Разговор у нас начался хорошо. Теперь мне надо было еще немного раззадорить коллегу до необходимой кондиции и тогда всё может получиться так, как я и задумал.

— Ты, мой милицейский брат Губанов, должен гордиться, что я тебя по полу своей шикарной квартиры на пинках приобщал! — довольно осклабился я, глядя в глаза сотоварищу по МВД, — Теперь-то у тебя и такой вот помойки не будет! — обвёл я взглядом убогий интерьер притона. — Побегаете со своим корешем немного, а через месяц или даже раньше вас отловят! И на нары определят! Но это еще полбеды, капитан! Уж ты-то лучше своего подельника знаешь, что билет у тебя в один конец! Тут уж без вариантов! Кранты тебе, Губанов! Постреляют вас в спецпродоле централа, как собак безродных. А потом зароют под номерной табличкой. Тоже, как собак, без имени.

Расчувствовавшись от изложенных мной перспектив и понимая, что от истины я, если и отклонился, то не шибко далеко, капитан взревел. Аки безумный лев в момент кастрации. И наконец-то сделал то, чего я так добивался своими обидными речами. С разворота вмазал мне кулаком своей свободной левой руки, целясь в ухо. Я всего-то и успел, что подставить левую половину своего многострадального лба. Помогло это мне не очень сильно. В голове будто бы лопнул стеклянный плафон уличного освещения. А в ушах одновременно зазвенело и загудело. Но вместо того, чтобы расстроиться, я совершенно искренне возрадовался всем этим болезненным последствиям. Хотя бы потому, что меня в очередной раз не ударили по голове железом.
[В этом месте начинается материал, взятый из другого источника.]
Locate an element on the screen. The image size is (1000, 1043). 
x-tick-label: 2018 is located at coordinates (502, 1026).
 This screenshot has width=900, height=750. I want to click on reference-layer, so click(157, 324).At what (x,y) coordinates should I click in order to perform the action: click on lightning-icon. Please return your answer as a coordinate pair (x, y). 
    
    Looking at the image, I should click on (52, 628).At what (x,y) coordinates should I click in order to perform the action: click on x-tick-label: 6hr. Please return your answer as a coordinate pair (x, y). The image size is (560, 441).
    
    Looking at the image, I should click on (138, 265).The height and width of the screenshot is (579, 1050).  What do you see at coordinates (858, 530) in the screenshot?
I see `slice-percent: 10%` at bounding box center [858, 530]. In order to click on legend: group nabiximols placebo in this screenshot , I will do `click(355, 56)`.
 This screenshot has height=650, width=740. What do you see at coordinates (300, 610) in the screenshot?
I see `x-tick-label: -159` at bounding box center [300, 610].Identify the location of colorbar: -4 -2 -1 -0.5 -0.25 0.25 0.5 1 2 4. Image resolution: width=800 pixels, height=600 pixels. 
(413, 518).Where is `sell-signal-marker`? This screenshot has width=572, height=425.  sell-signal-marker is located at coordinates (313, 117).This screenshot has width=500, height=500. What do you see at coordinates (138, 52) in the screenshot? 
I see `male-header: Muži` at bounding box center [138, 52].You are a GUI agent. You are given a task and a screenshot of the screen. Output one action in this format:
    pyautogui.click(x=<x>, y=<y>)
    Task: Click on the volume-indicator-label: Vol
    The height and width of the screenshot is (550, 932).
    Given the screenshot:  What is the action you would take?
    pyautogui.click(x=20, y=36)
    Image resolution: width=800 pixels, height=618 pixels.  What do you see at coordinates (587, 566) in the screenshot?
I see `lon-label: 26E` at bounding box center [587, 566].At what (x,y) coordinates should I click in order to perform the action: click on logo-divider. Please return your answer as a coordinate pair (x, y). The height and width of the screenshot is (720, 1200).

И я из-за этого не утратил своей сознательности. Слетев с табурета, я оказался почти под столом. Где и затих, жалко скрючившись в позе эмбриона. Давая всем своим видом понять обозлённому сослуживцу по внутренним органам, что выпал ненадолго из здешней реальности.

— А ну не дуркуй, урод! — с размаху и довольно чувствительно заехал мне по спине носком казённого ботинка вконец озверевший опер. — Это я тебя еще не бил, паскуду, это я тебя только погладил.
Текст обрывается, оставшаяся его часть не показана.